# Data

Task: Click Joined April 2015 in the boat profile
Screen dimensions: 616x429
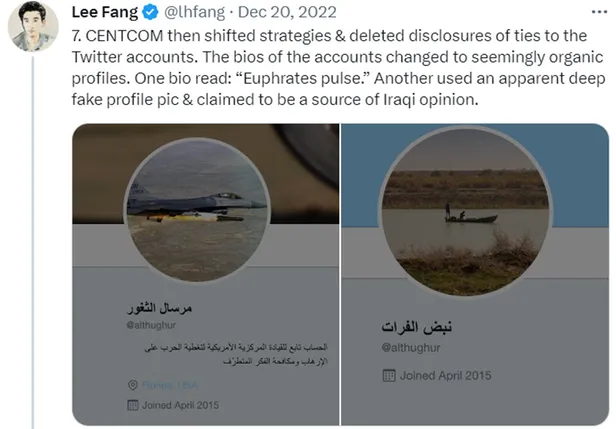Action: (x=447, y=375)
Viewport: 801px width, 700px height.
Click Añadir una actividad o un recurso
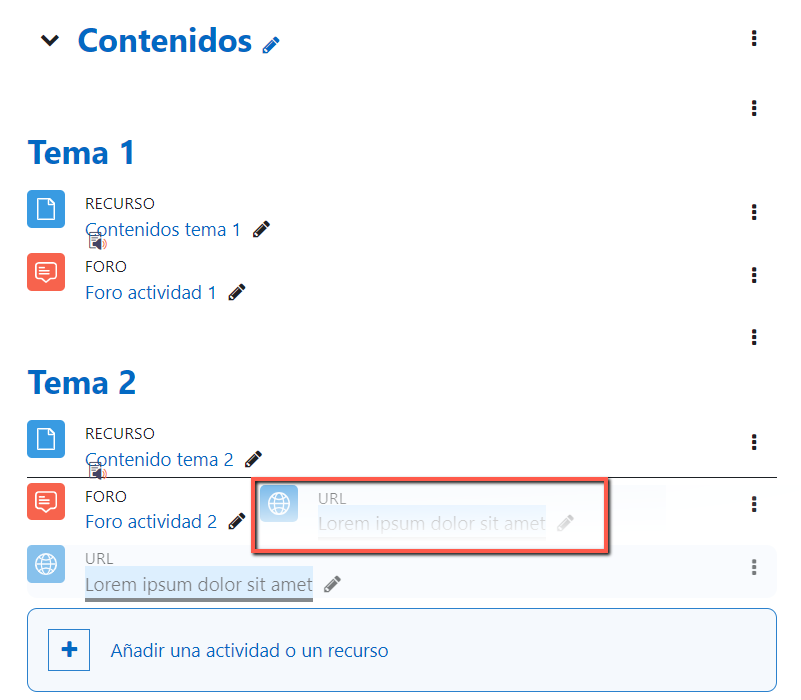(x=249, y=651)
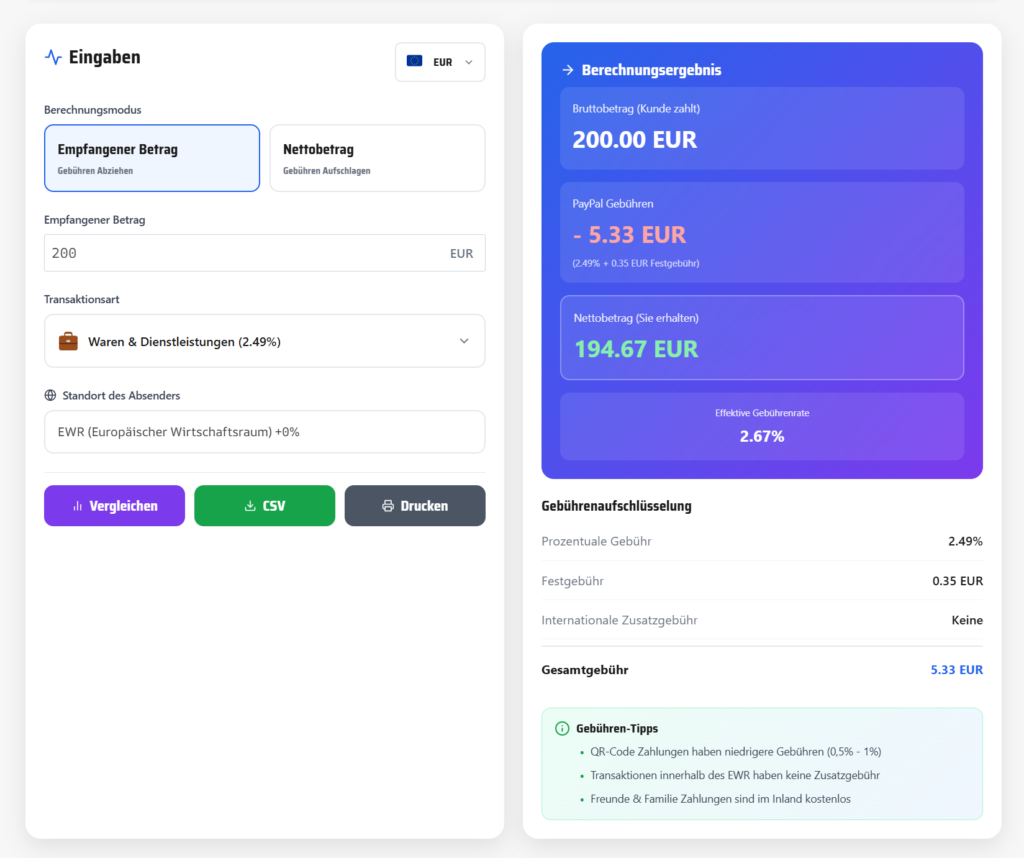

# Task description
Reproduce all lines above exactly. Leave the images out.

# Solution to this task
Task: Click Joined April 2015 in the boat profile
Screen dimensions: 616x429
Action: (x=447, y=375)
Viewport: 801px width, 700px height.
Click Añadir una actividad o un recurso
(x=249, y=651)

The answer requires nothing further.